Want wanneer is er sprake van losmaking van of ontheffing van een ambt?
„Het kan zijn dat de predikant en de gemeente niet of niet meer bij elkaar passen. De communicatie loopt niet lekker, de verwachtingen komen niet overeen of de karakters botsen. De predikant mag dan losgemaakt worden van zijn gemeente.”
Is een predikant die losgemaakt is van zijn gemeente nog beroepbaar?
„Ja. Het kan zijn dat een voorganger in een bepaalde gemeente niet met vrucht kan werken, terwijl hij in een andere gemeente prima op zijn plaats is. Daarmee kom je wel op een probleem dat vaak speelt bij een losmaking. Zo’n predikant krijgt al snel het stempel dat er iets niet goed is met hem. Vervolgens ontvangt hij geen beroep meer. Terwijl het probleem bij een losmaking net zo goed bij de gemeente of kerkenraad kan liggen.”
Hoe kan zo’n stempel voorkomen worden?
„Er moet goed over nagedacht worden of losmaking de enige optie is. Vaak is dat het einde van een lang proces vol misverstanden. In andere landen, zoals in de Verenigde Staten, krijgt een predikant een contract. Hij verbindt zich voor vier jaar aan een gemeente, waarna er een evaluatie volgt. Het kan zijn dat de voorganger of de predikant er dan een punt achter zet, omdat de samenwerking niet verliep zoals verwacht. Dan ga je in ieder geval op een goede manier uit elkaar en krijgt de predikant niet direct een stempel opgedrukt.”
Komen afzettingen en losmakingen nu vaker voor dan vroeger?
„Dat denk ik wel; je hoort het steeds vaker. De positie van de predikant is veranderd. Vroeger was het: het is de dominee, daar mag je niks van zeggen.
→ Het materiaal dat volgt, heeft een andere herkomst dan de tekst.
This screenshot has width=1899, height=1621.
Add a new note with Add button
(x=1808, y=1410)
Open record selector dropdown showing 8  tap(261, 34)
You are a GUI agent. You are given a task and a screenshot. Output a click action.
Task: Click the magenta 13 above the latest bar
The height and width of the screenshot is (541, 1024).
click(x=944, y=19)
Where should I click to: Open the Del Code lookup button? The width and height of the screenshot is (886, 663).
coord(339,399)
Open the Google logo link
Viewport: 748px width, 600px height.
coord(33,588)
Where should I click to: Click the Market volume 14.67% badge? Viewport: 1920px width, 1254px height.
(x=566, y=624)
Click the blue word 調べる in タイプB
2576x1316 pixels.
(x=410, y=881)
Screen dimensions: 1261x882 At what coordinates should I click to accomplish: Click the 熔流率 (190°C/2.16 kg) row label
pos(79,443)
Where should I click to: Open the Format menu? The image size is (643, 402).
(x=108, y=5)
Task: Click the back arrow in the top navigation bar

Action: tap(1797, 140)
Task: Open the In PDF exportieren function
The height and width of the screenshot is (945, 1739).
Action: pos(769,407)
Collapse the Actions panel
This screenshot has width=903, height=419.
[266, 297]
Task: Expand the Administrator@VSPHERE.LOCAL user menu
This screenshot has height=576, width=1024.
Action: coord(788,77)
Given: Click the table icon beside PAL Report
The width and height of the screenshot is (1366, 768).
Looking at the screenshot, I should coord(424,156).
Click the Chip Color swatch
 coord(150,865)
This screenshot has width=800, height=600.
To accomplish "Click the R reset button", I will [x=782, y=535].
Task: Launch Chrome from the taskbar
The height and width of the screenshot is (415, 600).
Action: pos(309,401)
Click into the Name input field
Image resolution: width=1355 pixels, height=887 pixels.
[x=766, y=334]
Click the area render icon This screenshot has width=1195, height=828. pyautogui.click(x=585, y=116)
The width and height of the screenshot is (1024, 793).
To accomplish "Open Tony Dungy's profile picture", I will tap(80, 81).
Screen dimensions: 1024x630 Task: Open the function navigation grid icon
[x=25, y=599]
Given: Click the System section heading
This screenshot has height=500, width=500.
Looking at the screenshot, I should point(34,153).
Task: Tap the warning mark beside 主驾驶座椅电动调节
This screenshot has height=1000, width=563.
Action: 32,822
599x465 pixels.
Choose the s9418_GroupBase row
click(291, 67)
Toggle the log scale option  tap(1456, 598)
Terwijl het nu is: het is maar de dominee. Daarnaast is er ook in de kerk sprake van korte lontjes. Het geduld is eerder op.”
Hoe kunnen deze zaken voorkomen worden?
„In de opleiding tot het predikantschap moet er meer aandacht komen voor de veranderde positie van de voorganger. Daarnaast is het belangrijk om als verschillende kerkverbanden gezamenlijk na te denken over de juiste aanpak bij deze complexe situaties, zodat niet ieder voor zich dat uit hoeft te denken. Laten we samen beleid maken en van elkaar leren.”